O manual do CD-HIT pode ser acessado AQUI.

2. Instalação

Via conda:

 conda install -c bioconda cd-hit 

Existe uma segunda opção, que é através do pacote compilado. Deixo o link. Até esse momento da vida de um bioinformata, o uso do CONDA é totalmente necessário e facilitador.

3. Diferenças para o OrthoMCL (Proteínas)

O CD-HIT agrupa proteínas especificamente baseadas na identidade de sequência. OrthoMCL usa um método de agrupamento baseado em grafo para encontrar ortólogos, dado um corte de identidade de sequência específico. Nenhum dos dois é melhor, mas cada um é usado para uma finalidade diferente. CD-HIT é usado para remover redundância em um conjunto de sequências - como sequências duplicadas. OrthoMCL é usado para encontrar ortólogos entre espécies.

4. Uso

Eu, particularmente, uso o CD-HIT em dois momentos:

*(i) verificar se a montagem criou redundâncias (CD-HIT) *(ii) verificar se duas montagens possuem overlaps entre as sequências e redudâncias (CD-HIT-EST-2D)

Imagine que, após uma montagem, um arquivo chamado montagem.fasta foi gerado. Esse arquivo pode estar em nucleotídeo (usamos o CD-HIT-EST) ou em proteína (usamos o CD-HIT). O parâmetro mais importante é a flag -c, que representa o valor da similaridade de entre as sequências. Quanto mais próximo de 1, maior é a similaridade que você deseja. Por exemplo, com a opção -c 1.0, significa 100% de identidade (limite para entrar no cluster), já -c 0.9, significa 90% de identidade (limite para entrar no cluster).

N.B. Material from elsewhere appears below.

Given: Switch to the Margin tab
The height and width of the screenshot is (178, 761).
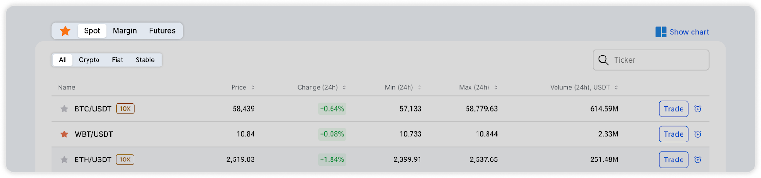Looking at the screenshot, I should 125,31.
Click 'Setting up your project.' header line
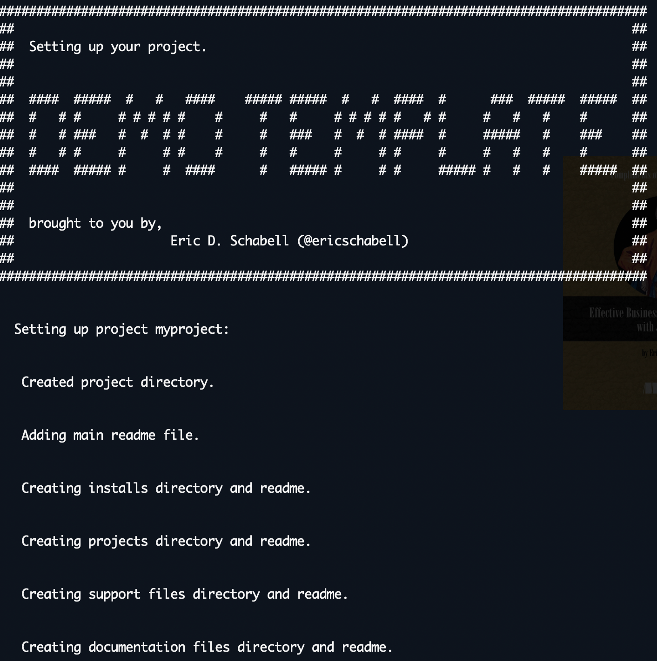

Normalmente sequências menores são verificadas dentro das maiores. Esse agrupamento verifica essas sequências criadas a partir de quebras.

EM PROTEÍNA

Para agrupar sequências semelhantes de proteínas em um único arquivo utilize, com similaridade de 90% (-c 0.90) e 8 processadores (-T 8):

cd-hit -i montagem.fasta -o montagem_90 -c 0.90 -T 8

A saída será:

>Cluster 0
0 2799aa, >PF04998.6|RPOC2_CHLRE/275-3073... *
>Cluster 1
0 2184aa, >PF06317.1|Q6Y625_9VIRU/1-2214... at 90%
1 2215aa, >PF06317.1|O09705_9VIRU/1-2215... at 99%
2 2217aa, >PF06317.1|Q6Y630_9VIRU/1-2217... *
3 527aa,  >PF06317.1|Q67E14_9VIRU/6-532... at 100%
>Cluster 2
0 2200aa, >PF06317.1|Q6UY61_9VIRU/8-2209... at 99%
1 2208aa, >PF06317.1|Q6IVU4_JUNIN/1-2208... *
2 2200aa, >PF06317.1|Q6IVU0_MACHU/1-2207... at 99%

onde,

  • ">" começa um novo cluster
  • "*" no final indica a sequência representativa do cluster
  • "%" indica a similaridade entre a sequência e a representativa

Caso queira comparar dois arquivos contendo dois grupos de proteínas (db1.fasta e db2.fasta):

cd-hit-2d -i db1.fasta -i2 db2.fasta -o db2_final -c 0.9 -T 8

Por padrão, o CD-HIT apenas lista as correspondências em que as sequências no db2.fasta não são maiores do que as sequências no db1.fasta. Você pode usar as opções -S2 ou -s2 para sobrescrever este padrão:

cd-hit-2d -i db1.fasta -i2 db2.fasta -o db2_final -c 0.9 -T 8 -s2 0.9

EM NUCLETÍDEO

Para agrupar sequências semelhantes de nucletídeos em um único arquivo utilize, com similaridade de 95% (-c 0.95) e 8 processadores (-T 8):

cd-hit-est -i montagem.fasta -o montagem_95 -c 0.95 -T 8

Caso queira comparar dois arquivos contendo dois grupos em nucletídeos (db1.fasta e db2.fasta):

cd-hit-est-2d -i db1.fasta -i2 db2.fasta -o db2_final -c 0.95 -T 8

Citação

Li, Weizhong, and Adam Godzik. "Cd-hit: a fast program for clustering and comparing large sets of protein or nucleotide sequences." Bioinformatics 22.13 (2006): 1658-1659.